Задание A
Перепишите строки данных ниже в виде нумерованного списка без пустых строк. Начните со строки, где есть «1512x798 pixels.», и закончите на строке, где есть «pyautogui.click(x=1014, y=24)».

Фрагмент текста
#####

Политику никто не придумывал. Она получается сама собой. Так что же хотят члены «Лиги», при этом не занимаясь политикой? Они хотят сказать власти, как власти должно себя вести — и верят, что в таком случае власть, то есть те люди, которые ее составляют, будут вести себя лучше? Или пристыженная и вразумленная власть пойдет на честные выборы — и добровольно отдаст власть другим людям, которые будут поступать правильно? Я мысль не пойму…Д.Б.
Мысль та, чтобы восстановить в обществе какие-то моральные авторитеты. Вот есть в мире несколько моральных авторитетов, которые властям говорят: ребята, вы заигрались. Это правильная, в общем, тактика.Поскольку себя я моральным авторитетом не считаю — то полагаю, что без борьбы у нас ничего не получится. И без политики у нас тоже ничего не получится. И просто так своим присутствием, как Гранин в Петербурге или до этого Лихачев, освящать своим наличием культурную парадигму — это мне и в восемьдесят лет будет неинтересно. А сейчас неинтересно тем более.

#####

Задание B
Выведите без изменений кусок фрагмента о политике. Начните со слов «Политику никто не» и закончите на словах «мысль не пойму…Д.Б.».

#####

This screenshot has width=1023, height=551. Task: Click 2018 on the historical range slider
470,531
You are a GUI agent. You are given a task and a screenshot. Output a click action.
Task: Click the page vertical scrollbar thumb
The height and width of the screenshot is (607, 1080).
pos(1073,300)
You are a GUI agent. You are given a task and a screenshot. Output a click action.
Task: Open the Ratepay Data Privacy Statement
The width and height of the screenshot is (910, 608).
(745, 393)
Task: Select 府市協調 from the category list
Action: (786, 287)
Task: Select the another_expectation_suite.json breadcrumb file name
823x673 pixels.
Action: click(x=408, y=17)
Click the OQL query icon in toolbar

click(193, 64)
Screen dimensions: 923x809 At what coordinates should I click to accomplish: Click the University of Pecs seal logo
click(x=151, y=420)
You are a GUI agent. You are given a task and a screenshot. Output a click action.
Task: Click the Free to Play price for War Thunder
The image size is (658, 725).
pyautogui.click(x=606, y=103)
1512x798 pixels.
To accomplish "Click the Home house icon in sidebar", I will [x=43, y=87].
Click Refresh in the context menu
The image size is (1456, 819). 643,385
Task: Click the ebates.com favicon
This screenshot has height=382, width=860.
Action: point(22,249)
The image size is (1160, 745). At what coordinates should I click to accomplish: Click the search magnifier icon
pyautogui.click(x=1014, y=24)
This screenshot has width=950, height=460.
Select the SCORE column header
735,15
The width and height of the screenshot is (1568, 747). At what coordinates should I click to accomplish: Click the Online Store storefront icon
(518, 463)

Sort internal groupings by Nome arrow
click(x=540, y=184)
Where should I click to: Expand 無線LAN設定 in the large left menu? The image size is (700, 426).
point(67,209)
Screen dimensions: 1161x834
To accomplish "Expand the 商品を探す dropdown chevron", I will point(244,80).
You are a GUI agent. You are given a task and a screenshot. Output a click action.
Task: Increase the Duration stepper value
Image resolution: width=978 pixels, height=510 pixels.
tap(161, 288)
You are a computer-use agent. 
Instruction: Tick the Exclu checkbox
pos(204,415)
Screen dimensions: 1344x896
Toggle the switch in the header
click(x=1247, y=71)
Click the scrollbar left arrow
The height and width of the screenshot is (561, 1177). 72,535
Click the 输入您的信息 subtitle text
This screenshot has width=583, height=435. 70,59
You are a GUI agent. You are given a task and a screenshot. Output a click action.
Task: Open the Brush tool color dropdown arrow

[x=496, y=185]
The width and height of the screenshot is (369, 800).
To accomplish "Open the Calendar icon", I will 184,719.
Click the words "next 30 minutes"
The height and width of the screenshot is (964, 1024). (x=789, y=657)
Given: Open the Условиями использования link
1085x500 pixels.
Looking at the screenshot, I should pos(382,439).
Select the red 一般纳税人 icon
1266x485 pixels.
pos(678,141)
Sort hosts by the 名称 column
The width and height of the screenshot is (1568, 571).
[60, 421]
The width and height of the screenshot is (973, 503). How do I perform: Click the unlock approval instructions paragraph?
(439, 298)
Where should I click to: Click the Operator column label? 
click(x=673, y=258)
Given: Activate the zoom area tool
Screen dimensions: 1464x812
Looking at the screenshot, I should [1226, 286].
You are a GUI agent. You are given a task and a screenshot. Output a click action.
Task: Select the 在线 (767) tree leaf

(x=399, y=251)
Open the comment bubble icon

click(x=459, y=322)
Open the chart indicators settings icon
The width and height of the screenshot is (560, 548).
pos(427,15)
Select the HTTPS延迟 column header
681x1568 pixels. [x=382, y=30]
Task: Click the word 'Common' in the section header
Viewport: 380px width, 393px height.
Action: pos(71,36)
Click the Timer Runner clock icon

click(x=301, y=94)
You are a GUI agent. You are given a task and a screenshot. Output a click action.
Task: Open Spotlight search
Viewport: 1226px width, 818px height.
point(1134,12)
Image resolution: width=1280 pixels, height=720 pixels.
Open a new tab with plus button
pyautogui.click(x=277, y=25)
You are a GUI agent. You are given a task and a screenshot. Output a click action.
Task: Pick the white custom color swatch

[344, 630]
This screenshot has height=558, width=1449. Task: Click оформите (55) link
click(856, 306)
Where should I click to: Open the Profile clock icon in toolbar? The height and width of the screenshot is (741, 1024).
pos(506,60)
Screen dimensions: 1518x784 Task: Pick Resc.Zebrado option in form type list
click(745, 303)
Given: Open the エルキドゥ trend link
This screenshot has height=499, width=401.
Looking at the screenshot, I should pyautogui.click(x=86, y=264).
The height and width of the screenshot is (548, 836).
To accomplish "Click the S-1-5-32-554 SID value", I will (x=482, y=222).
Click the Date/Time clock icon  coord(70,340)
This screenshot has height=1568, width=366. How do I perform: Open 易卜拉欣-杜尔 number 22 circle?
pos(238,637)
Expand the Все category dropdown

#####

Полный ответ A
1. 1512x798 pixels.
2. To accomplish "Click the Home house icon in sidebar", I will [x=43, y=87].
3. Click Refresh in the context menu
4. The image size is (1456, 819). 643,385
5. Task: Click the ebates.com favicon
6. This screenshot has height=382, width=860.
7. Action: point(22,249)
8. The image size is (1160, 745). At what coordinates should I click to accomplish: Click the search magnifier icon
9. pyautogui.click(x=1014, y=24)

Полный ответ B
Политику никто не придумывал. Она получается сама собой. Так что же хотят члены «Лиги», при этом не занимаясь политикой? Они хотят сказать власти, как власти должно себя вести — и верят, что в таком случае власть, то есть те люди, которые ее составляют, будут вести себя лучше? Или пристыженная и вразумленная власть пойдет на честные выборы — и добровольно отдаст власть другим людям, которые будут поступать правильно? Я мысль не пойму…Д.Б.